▸ **Görev tanımı**: Allenby Köprüsü Sınır Kapısı yakınındaki saldırıyı anlatan yazıyı, son cümlesinin ardından sürdürün.

▸ **Metin bölümü**:
○ ○ ○ ○

Siyonistlerin Sınır Ötesi Yenilgisi; Kabus Gerçek Oldu
Pazar günü bir Ürdün vatandaşının, Batı Şeria ile Ürdün arasındaki Allenby Köprüsü Sınır Kapısı yakınlarında düzenlediği Siyonist karşıtı operasyon, işgalcilerin yıllardır korktuğu kabusun gerçekleştiği anlamına geliyor. Bu kez Filistin sınırları dışından gerçekleşen şehadet operasyonuyla İsrail'in güvenlik ve casusluk sistemine büyük bir darbe vurulduğu belirtiliyor.
Tesnim Haber Ajansı- Pazar günü bir Ürdün vatandaşı, işgal altındaki Batı Şeria ile Ürdün arasındaki Allenby Köprüsü Sınır Kapısı yakınlarında düzenlediği şehadet eyleminde üç işgalciyi öldürdü.
39 yaşındaki Mahir Dhiab Hussein Al-Jazi’nin düzenlediği anti-Siyonist operasyon birçok mesaj taşıyor. Filistin sınırları dışında da İsrail karşıtı operasyonlar yürütmek, Siyonist rejimin güvenlik ve casusluk servislerinin geçtiğimiz yıllarda sürekli konuştuğu bir kabustu.

○ ○ ○ ○

▸ **Kaynak malzeme**:

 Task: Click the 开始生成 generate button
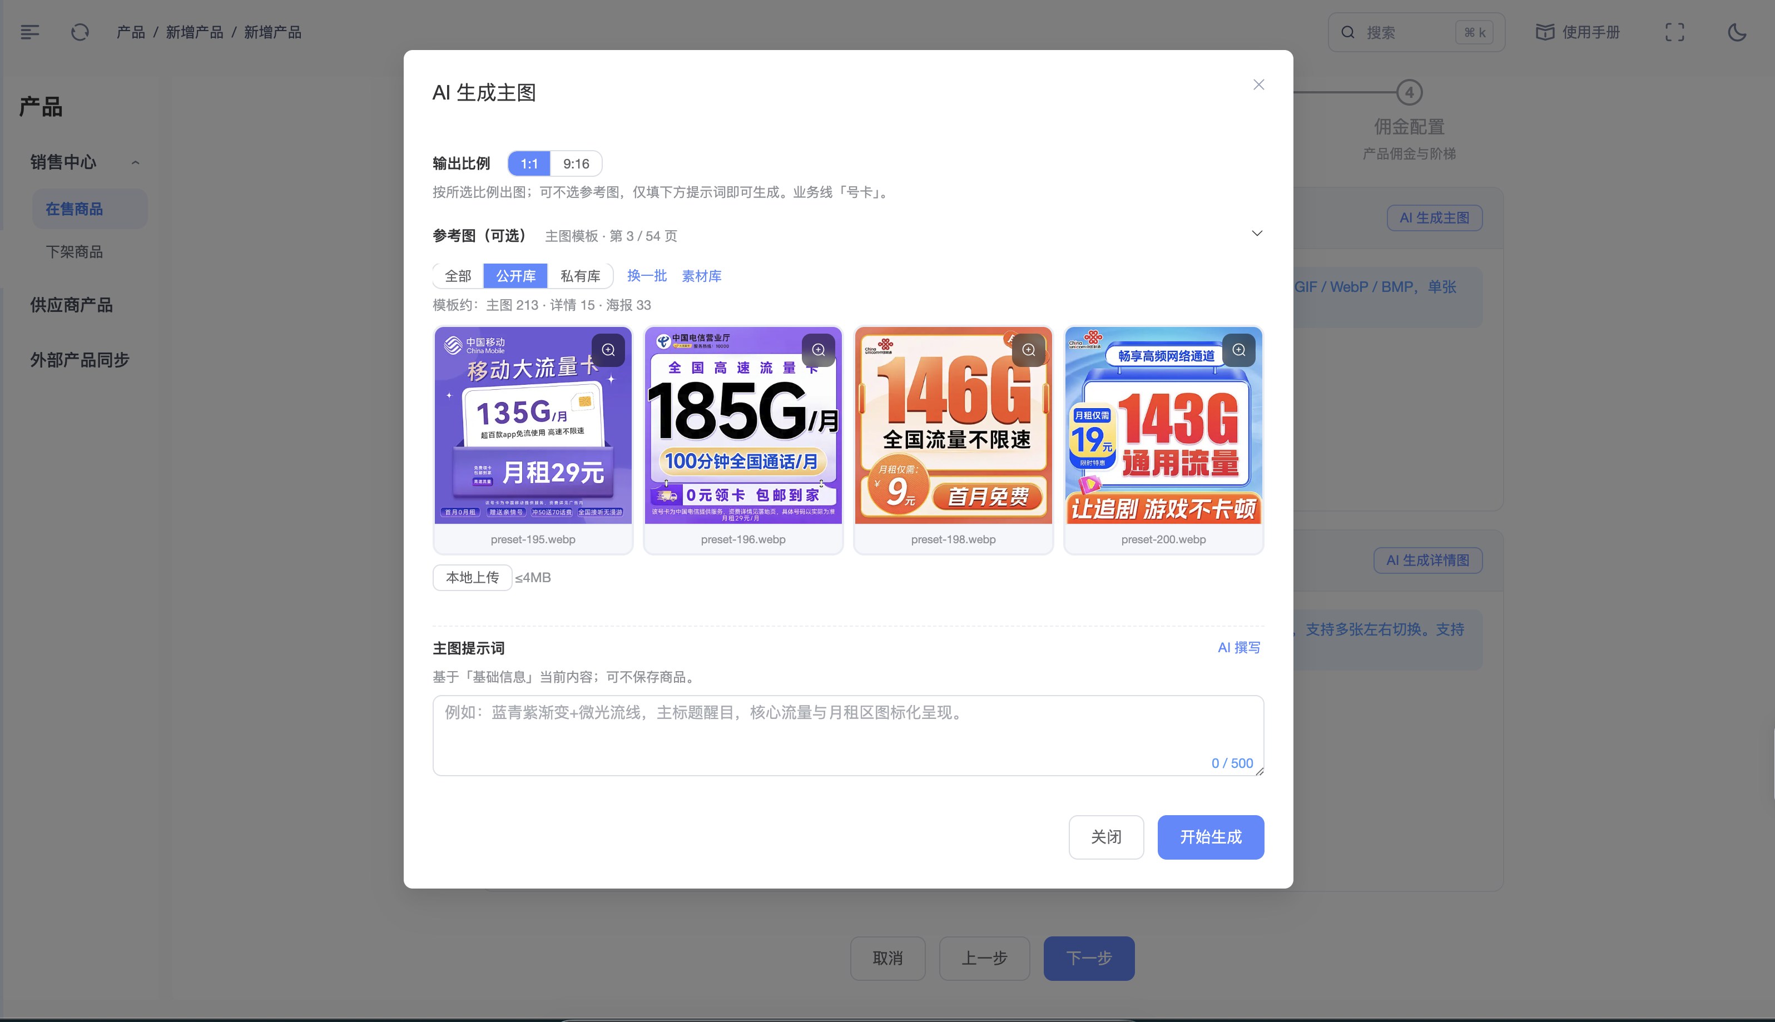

○ ○ ○ ○

▸ **Yanıt**:
Filistin Dışında İsrail'in Güvenlik ve Casusluk Kurumlarının Başarısızlığı
Batı Şeria sınırında 3 işgalci İsrail askerini öldüren Ürdünlü kamyon şoförü Mahir El Cazi'nin eylemi, İsrail'in Gazze ve Filistin’e yönelik uyguladığı şiddetin ve zulmün Ürdün toplumunda yarattığı öfkeyi yansıtıyor.
Ürdünlü bir kişinin Filistin dışından şehadet operasyonu gerçekleştirmesi, öncelikle Siyonist rejimin güvenlik ve casusluk sistemine büyük bir darbe indirdi; Çünkü bu operasyon çok kritik bir nokta ve zamanda gerçekleşti. Gazze Şeridi'nde 6 Siyonist esirin öldürülmesinin ardından işgal altındaki Filistin topraklarının tamamı işgalci rejimin kabinesine karşı ayağa kalktı ve protestolar dinmek bilmiyor. Gazze'de ateşkes anlaşmasını imzalamayan Netanyahu ve kabinesi protesto ediliyor. Son dönemde oldukça etkili olan ve Siyonistlere ciddi kayıplar veren Batı Şeria'da yaşanan olaylar ve bu tür operasyonların gerçekleştirilmesi, işgalci rejimin iç cephesindeki durumu daha da gergin hale getiriyor.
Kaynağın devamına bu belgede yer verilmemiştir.